Dog owners need a reminder that the city's leash law applies to the parks as well as other areas, a councilwoman said.
By NORMAN LEIGH
VINDICATOR SALEM BUREAU
SALEM -- The city intends to move further into the computer age in the next few months by making its laws more accessible to Web surfers.
Plans are being laid to place all the city's ordinances on the Internet within about six months, Law Director C. Brooke Zellers told city council Tuesday.
A new state law requires that cities make their tax forms available on the Internet, Zellers explained.
Since the forms are among the city's dozens of ordinances, city officials decided to put all of the laws on the Internet, not just the tax forms.
Right now, any one wanting to examine city laws must make a trip to city hall to study the ordinance book, which is several inches thick.
Once placed on the Web, it's likely the ordinances will be coupled with a search engine that will make it easier for computer users to find which law they're interested in, Zellers said.
A Web surfer could, for example, bring up the ordinances site and type "barking dogs" into the search engine, which would guide him to the appropriate law.
The city already has a presence on the Internet with a Web site that provides information on city council, city departments and other municipal affairs.
Dogs: In other action at council's meeting Tuesday, Councilwoman Mary Lou Popa, D-1st, asked Steve Faber, city parks director, if signs could be installed in city parks reminding patrons that they must keep their dogs leashed.
Faber said he would bring the matter up with the parks commission.
Popa said her request comes after receiving complaints that some dog owners are allowing their pets to run loose in Waterworth Memorial Park.
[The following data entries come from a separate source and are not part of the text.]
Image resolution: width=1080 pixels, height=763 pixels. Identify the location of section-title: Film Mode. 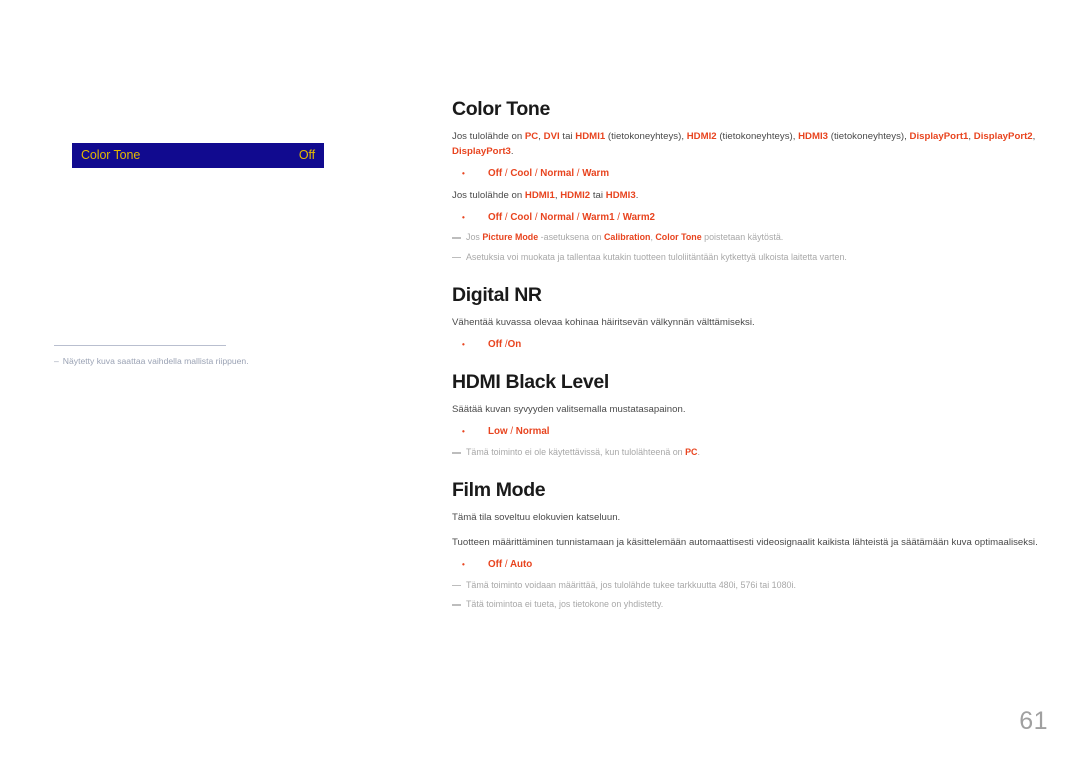
(499, 490).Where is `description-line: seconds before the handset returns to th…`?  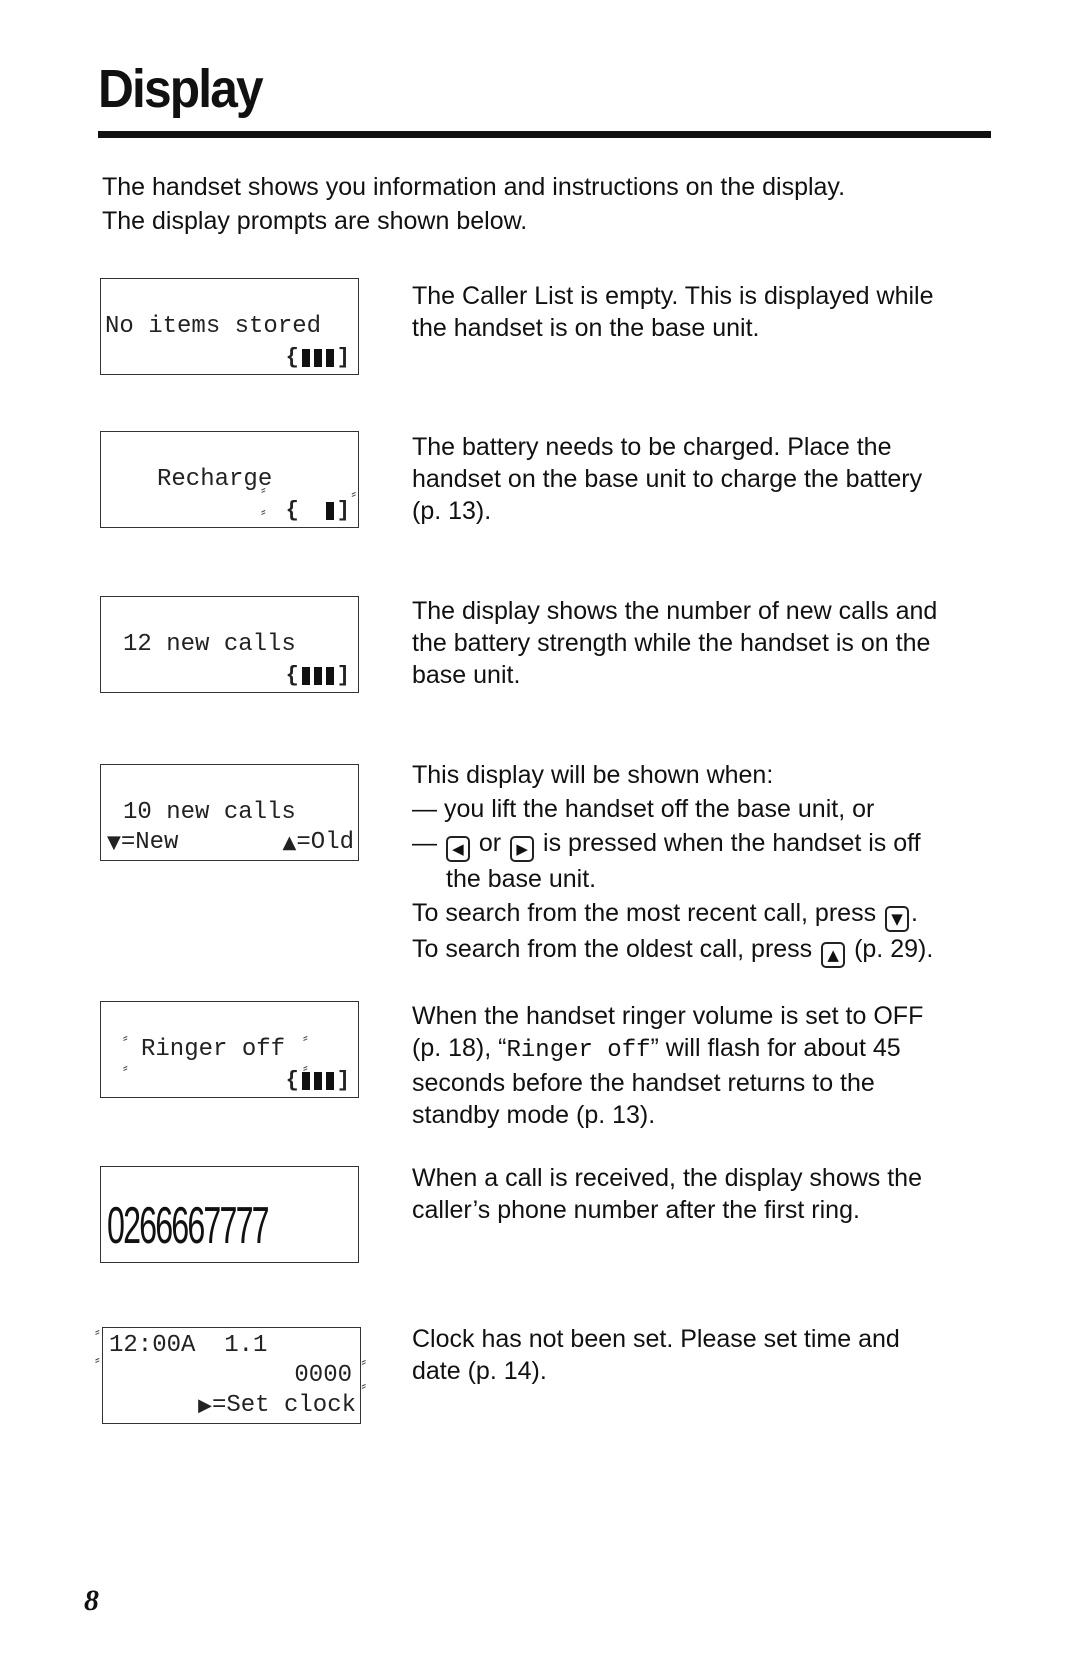
description-line: seconds before the handset returns to th… is located at coordinates (644, 1083).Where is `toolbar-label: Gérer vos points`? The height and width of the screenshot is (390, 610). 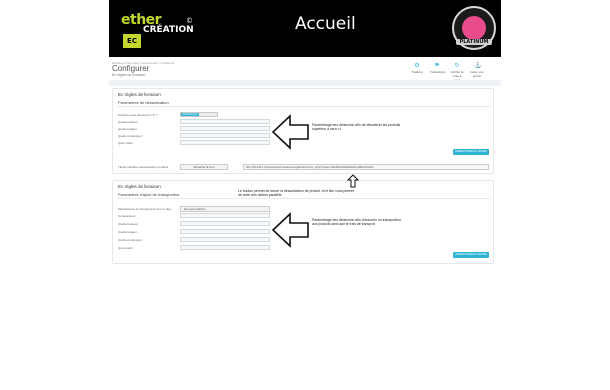 toolbar-label: Gérer vos points is located at coordinates (477, 74).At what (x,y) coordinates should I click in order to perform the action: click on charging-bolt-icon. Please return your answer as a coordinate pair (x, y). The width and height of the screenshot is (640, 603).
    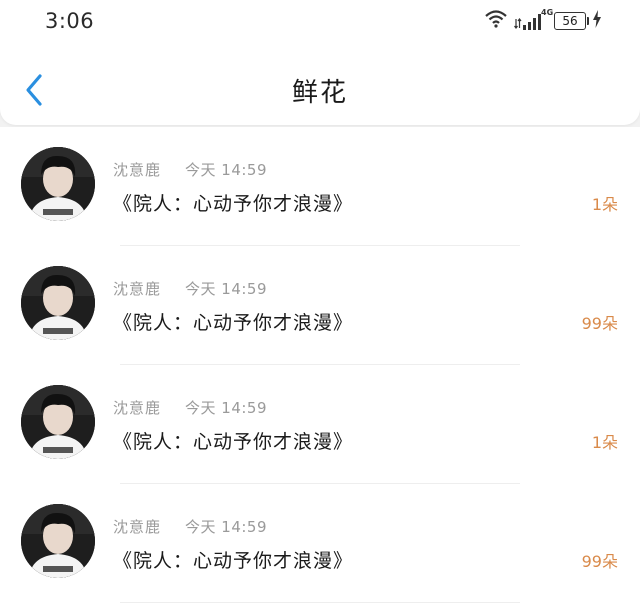
    Looking at the image, I should click on (597, 21). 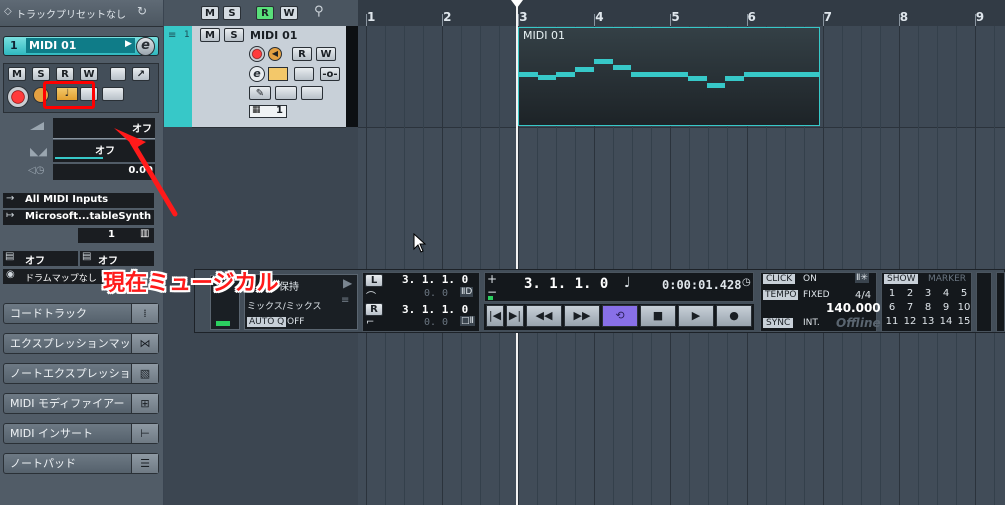 I want to click on program-icon: ▤, so click(x=87, y=256). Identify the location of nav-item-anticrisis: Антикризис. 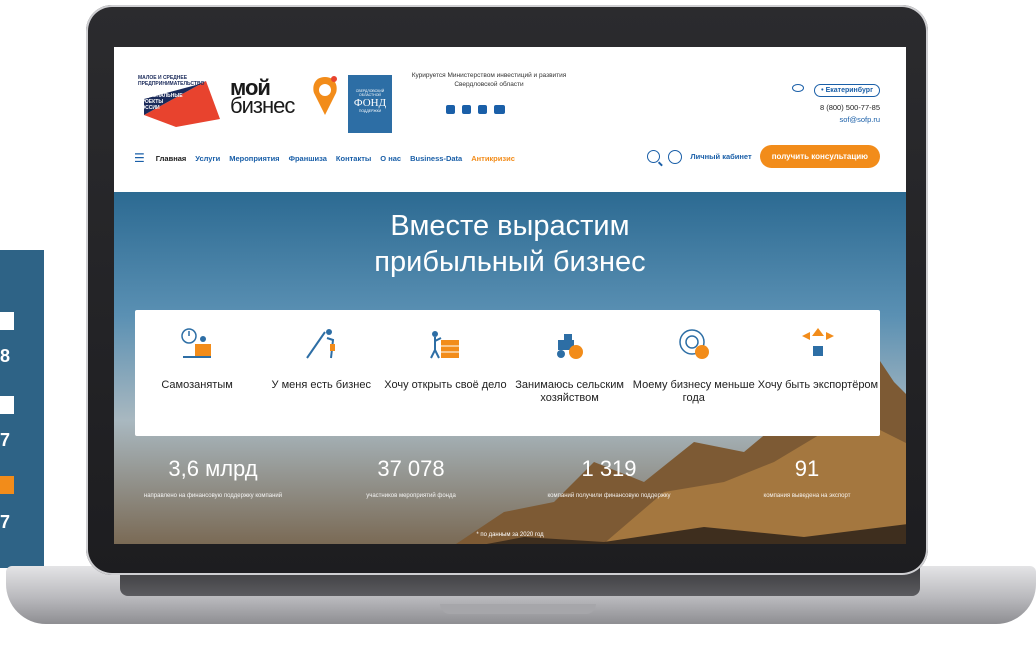
(493, 158).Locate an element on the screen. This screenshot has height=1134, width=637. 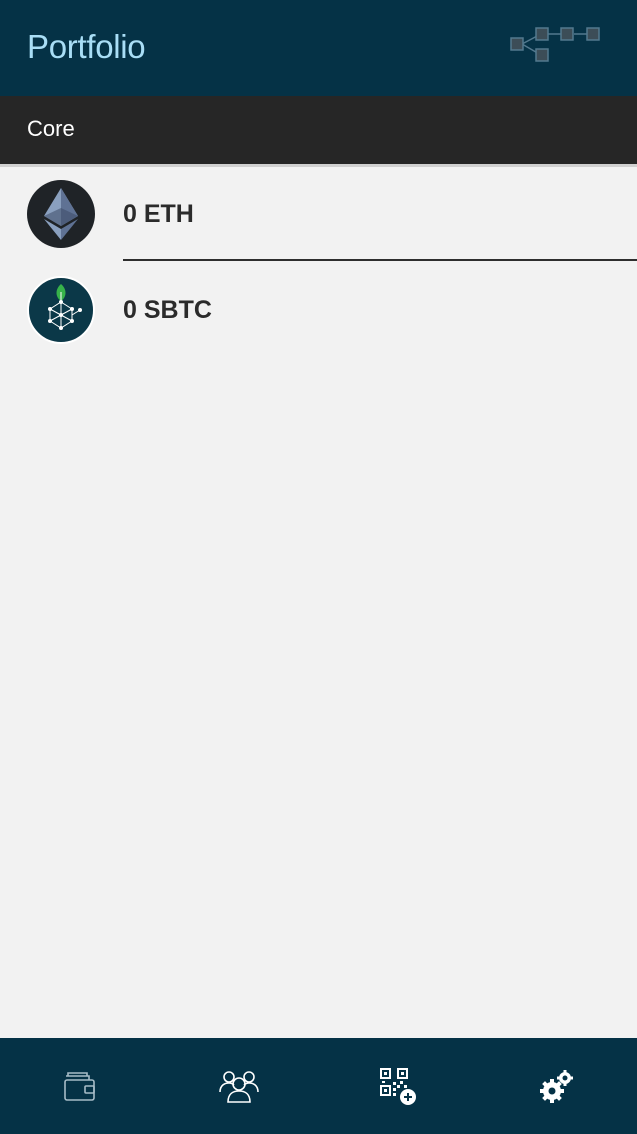
bottom-nav is located at coordinates (318, 1086).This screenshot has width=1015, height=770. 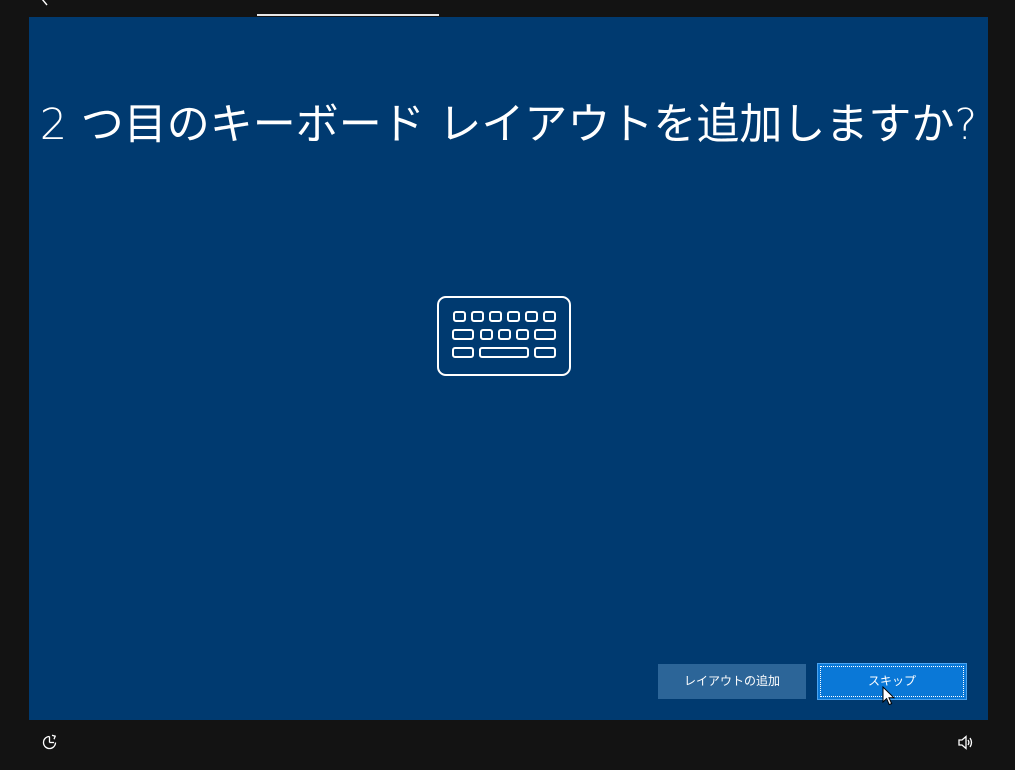 I want to click on active-tab-indicator, so click(x=348, y=15).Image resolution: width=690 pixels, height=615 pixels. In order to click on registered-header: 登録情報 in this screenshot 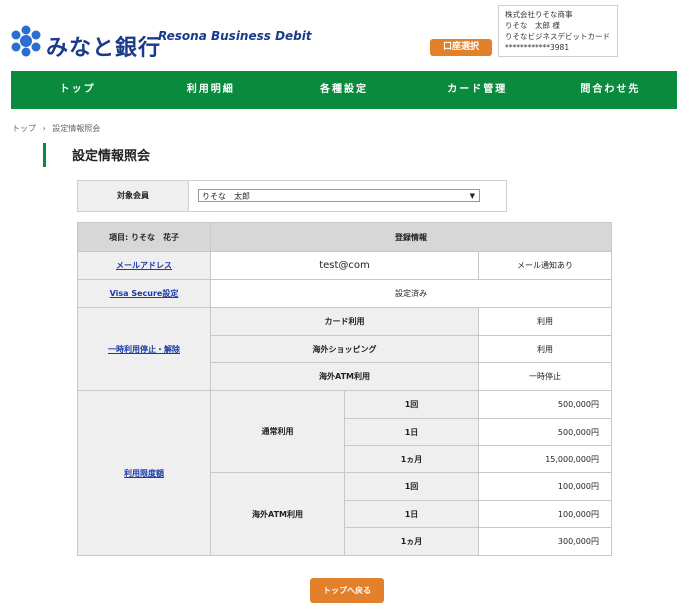, I will do `click(411, 238)`.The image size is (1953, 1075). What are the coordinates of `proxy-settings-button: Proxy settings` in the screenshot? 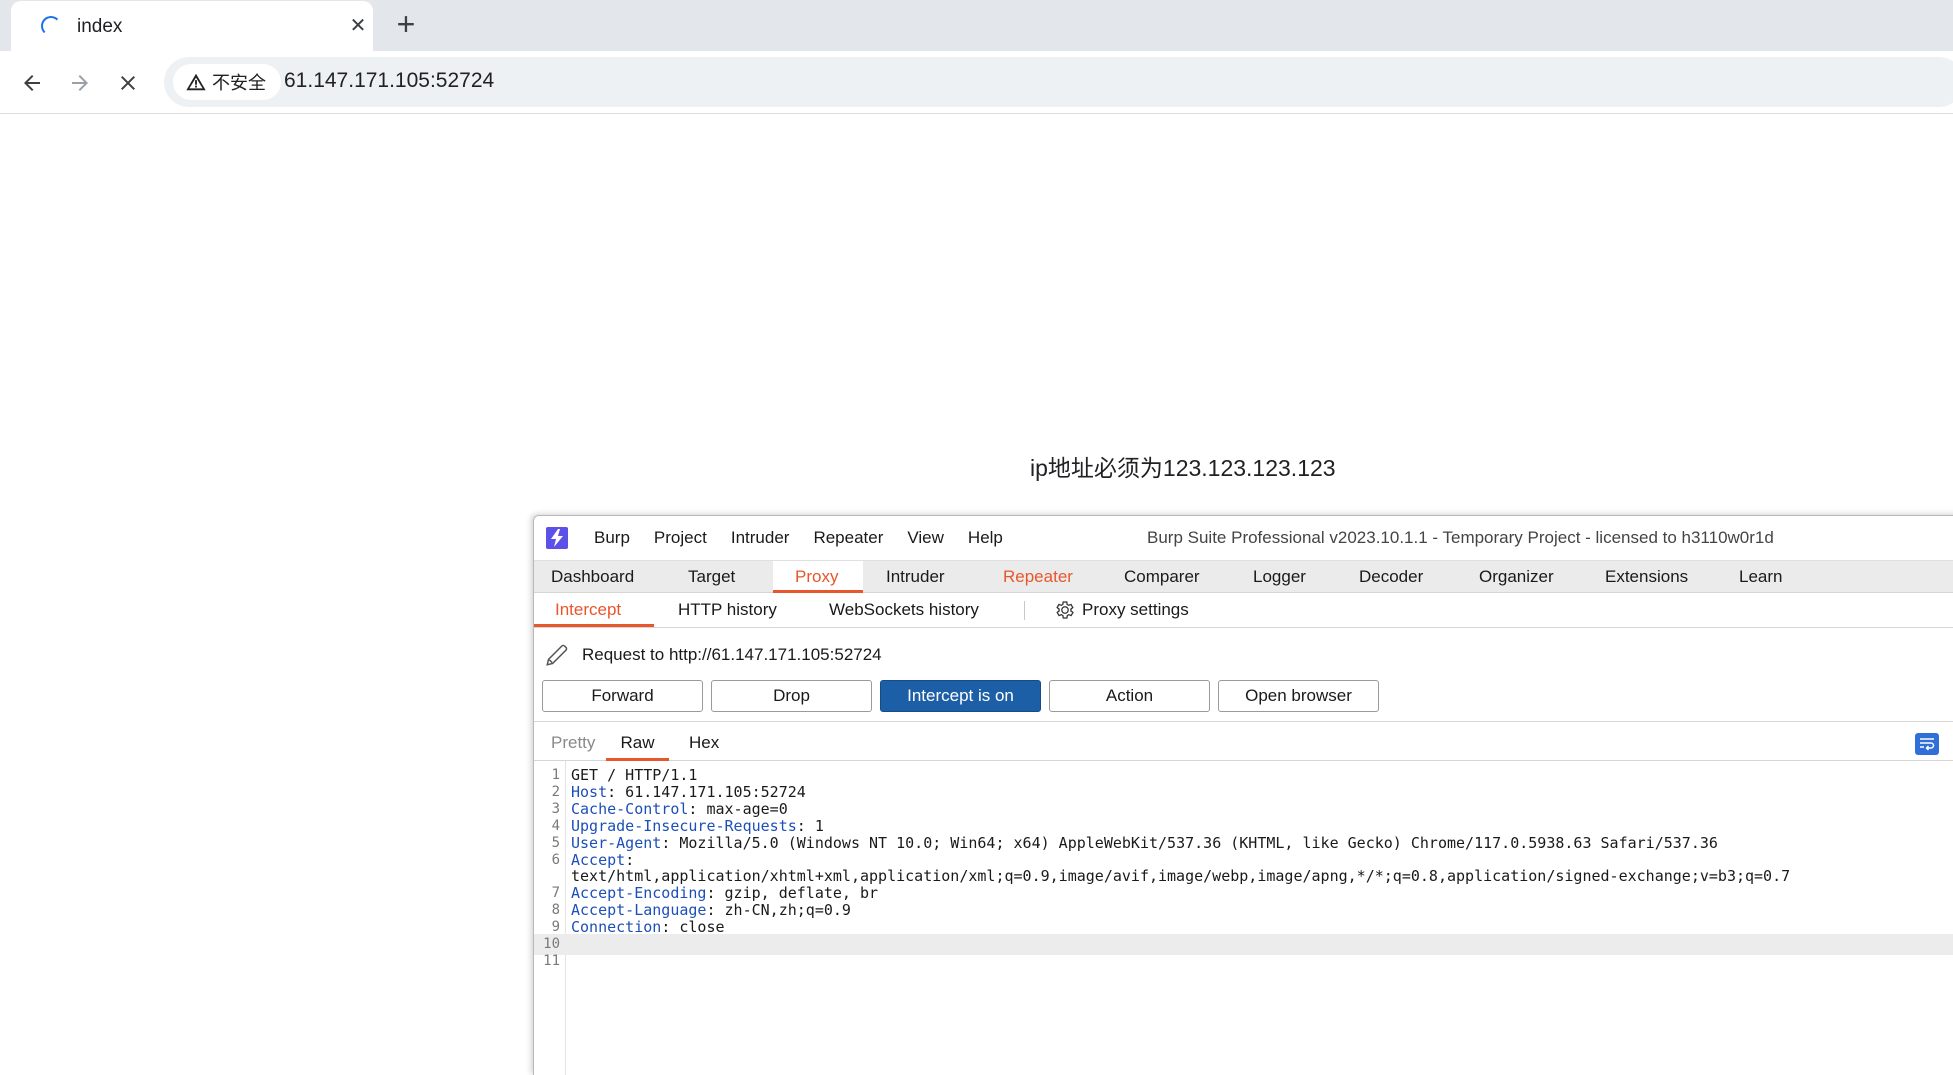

Snow: The city spent twice as much this winter as last for snow and ice removal from city streets, reported Joe Julian, service director.
This winter's bill, which includes salt, gas, vehicle maintenance and employee overtime for snow removal, totaled $108,267, Julian said.
Last winter's bill was $50,175.
The difference stems mostly from the severity of this winter compared with the last one, Julian said.